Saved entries
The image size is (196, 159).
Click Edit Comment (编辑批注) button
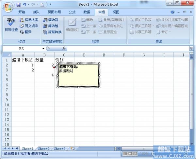point(73,25)
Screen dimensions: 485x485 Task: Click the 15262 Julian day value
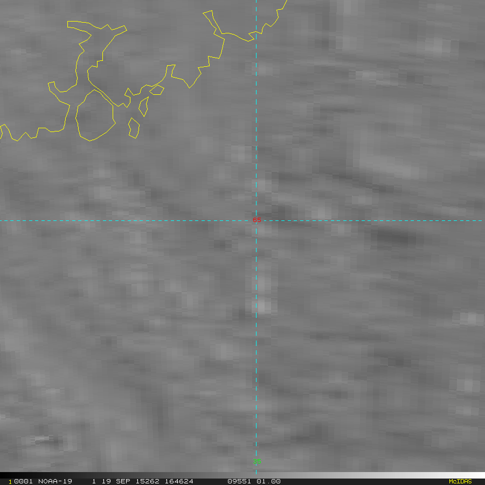[147, 481]
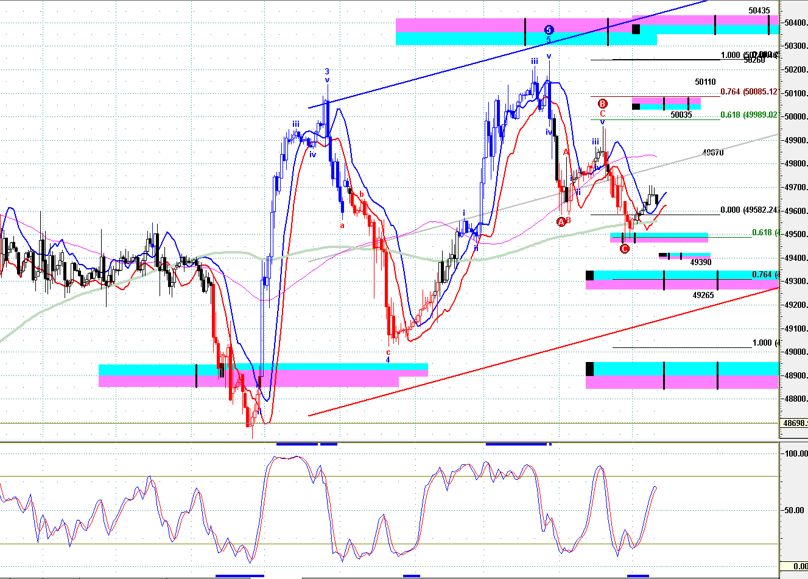Click the 48698 price marker on axis
808x579 pixels.
795,422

Task directions
Transcribe each entry precisely as given, leaving the pictures out.

Expected answer
The image size is (196, 159).
Click Edit Comment (编辑批注) button
point(73,25)
Screen dimensions: 485x485 Task: Click the 15262 Julian day value
[147, 481]
Click the 48698 price marker on axis
808x579 pixels.
795,422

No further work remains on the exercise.